• Stored rows:
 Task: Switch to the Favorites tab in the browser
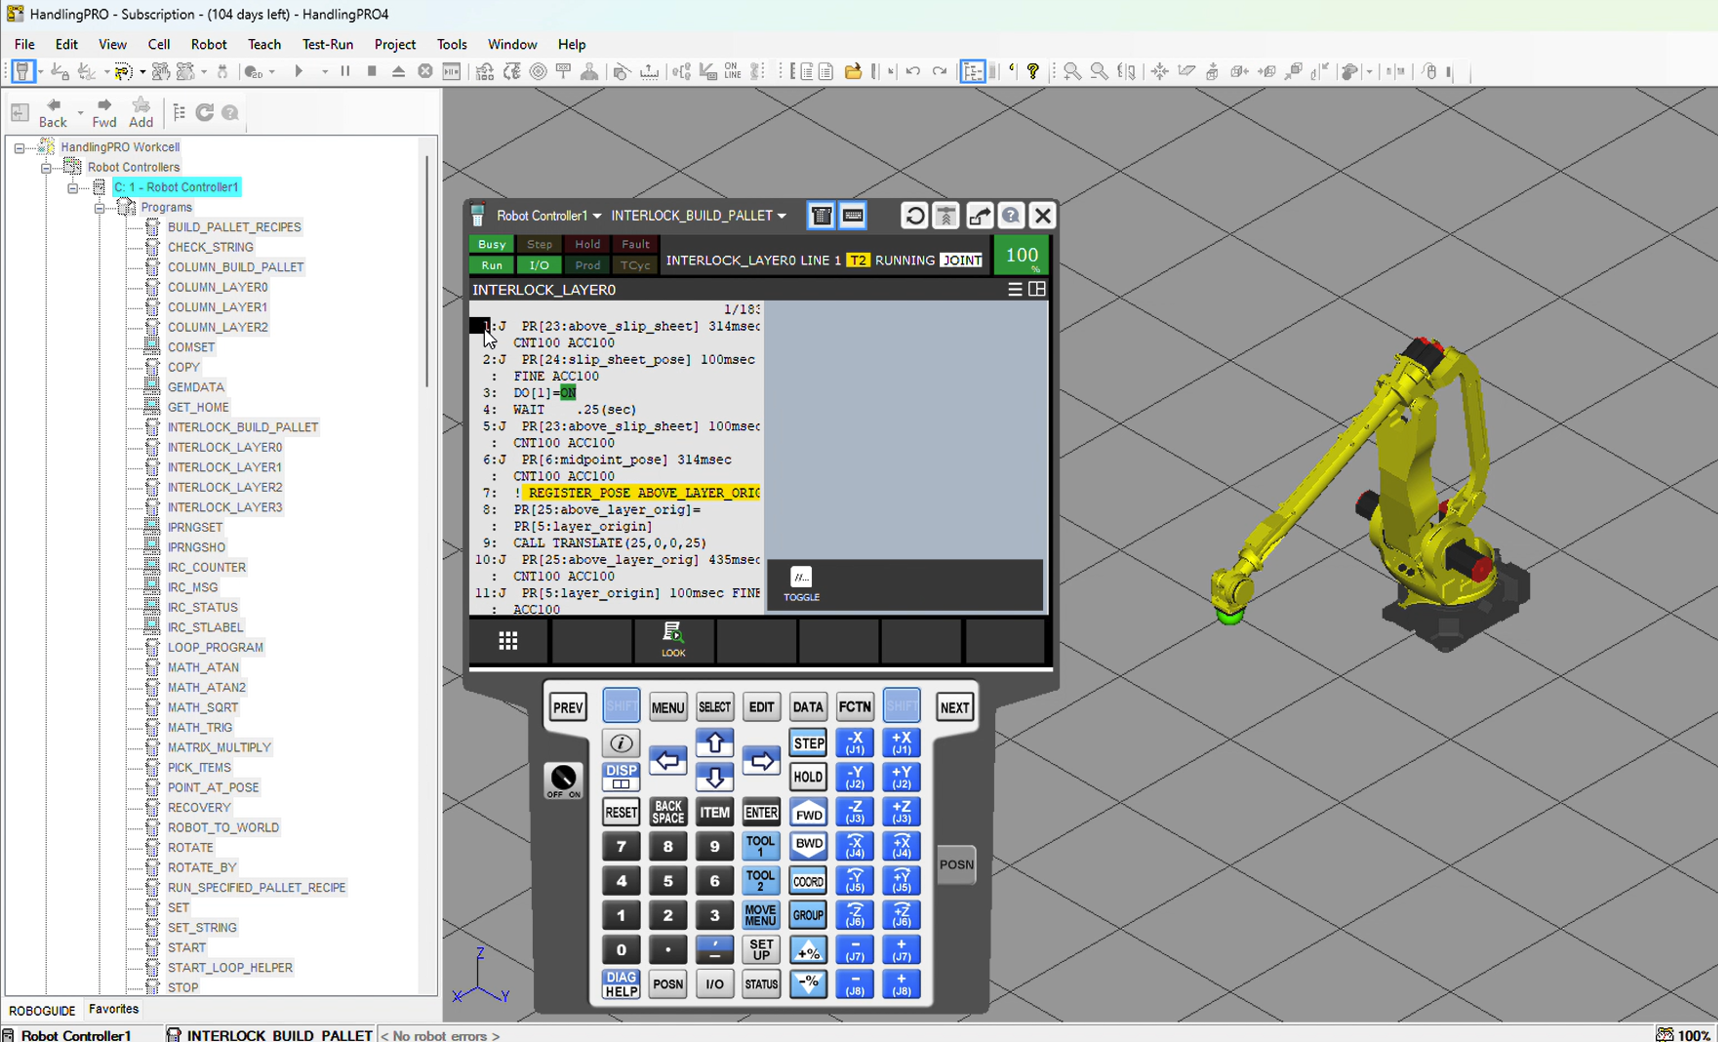(x=113, y=1010)
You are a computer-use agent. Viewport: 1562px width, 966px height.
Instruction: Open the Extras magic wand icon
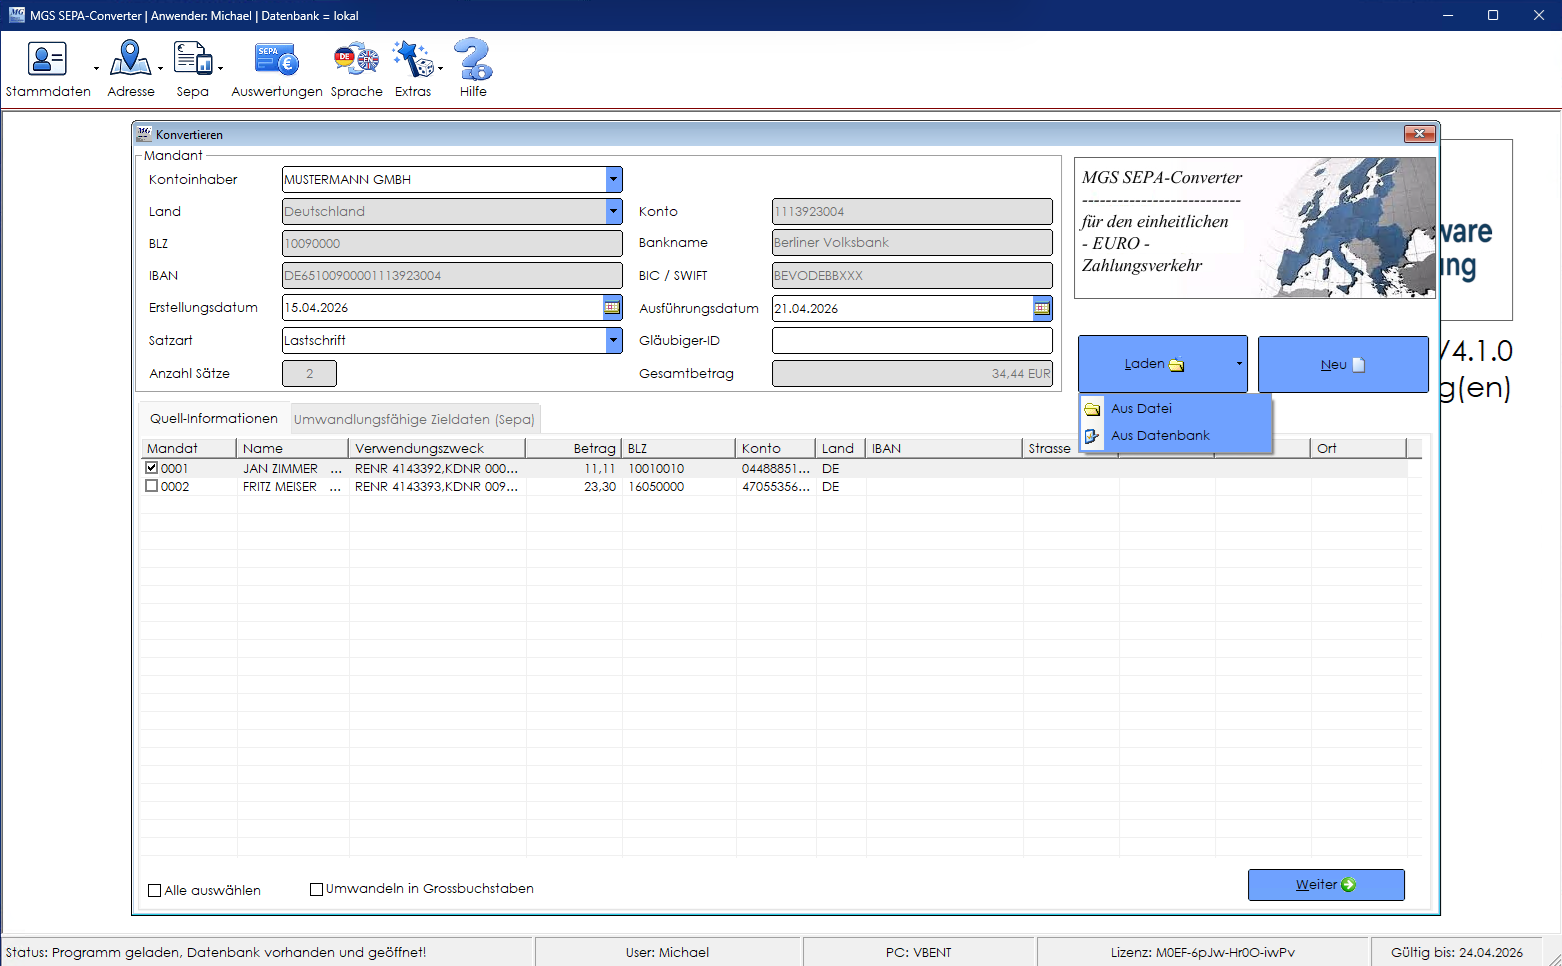tap(412, 60)
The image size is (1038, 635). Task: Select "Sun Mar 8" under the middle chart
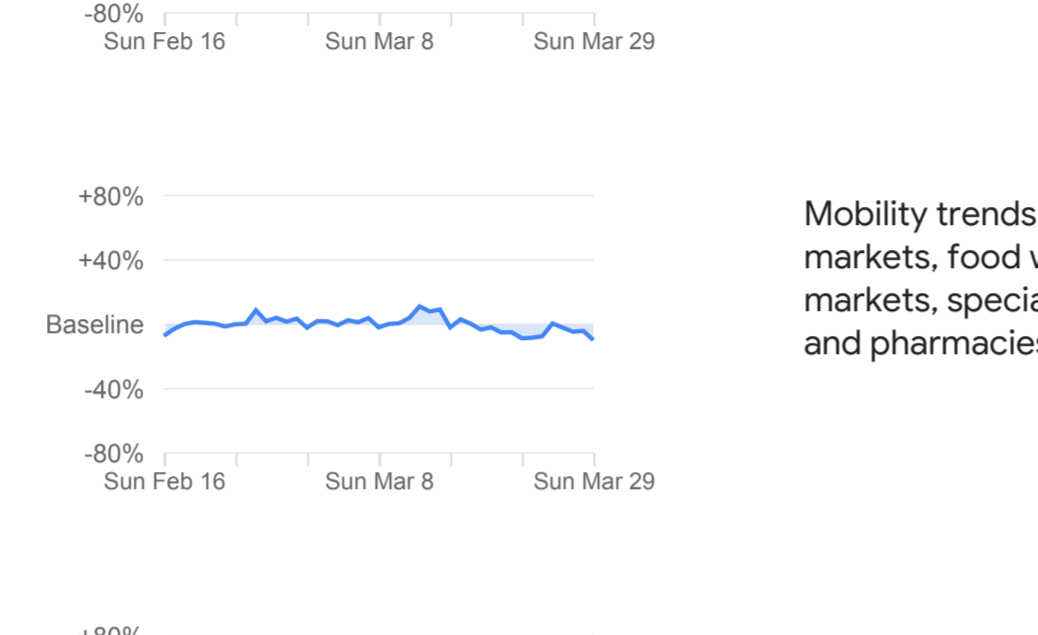[x=379, y=482]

• Direction: Rewrite the records above with every "Task" changed to "Goal" and nothing else altered. Omit the pictures from your answer.

• Complete response:
 Goal: Switch to the Favorites tab in the browser
(x=113, y=1010)
You are a computer-use agent. Viewport: 1562px width, 966px height.
Instruction: Open the Extras magic wand icon
tap(412, 60)
The image size is (1038, 635). Goal: Select "Sun Mar 8" under the middle chart
[x=379, y=482]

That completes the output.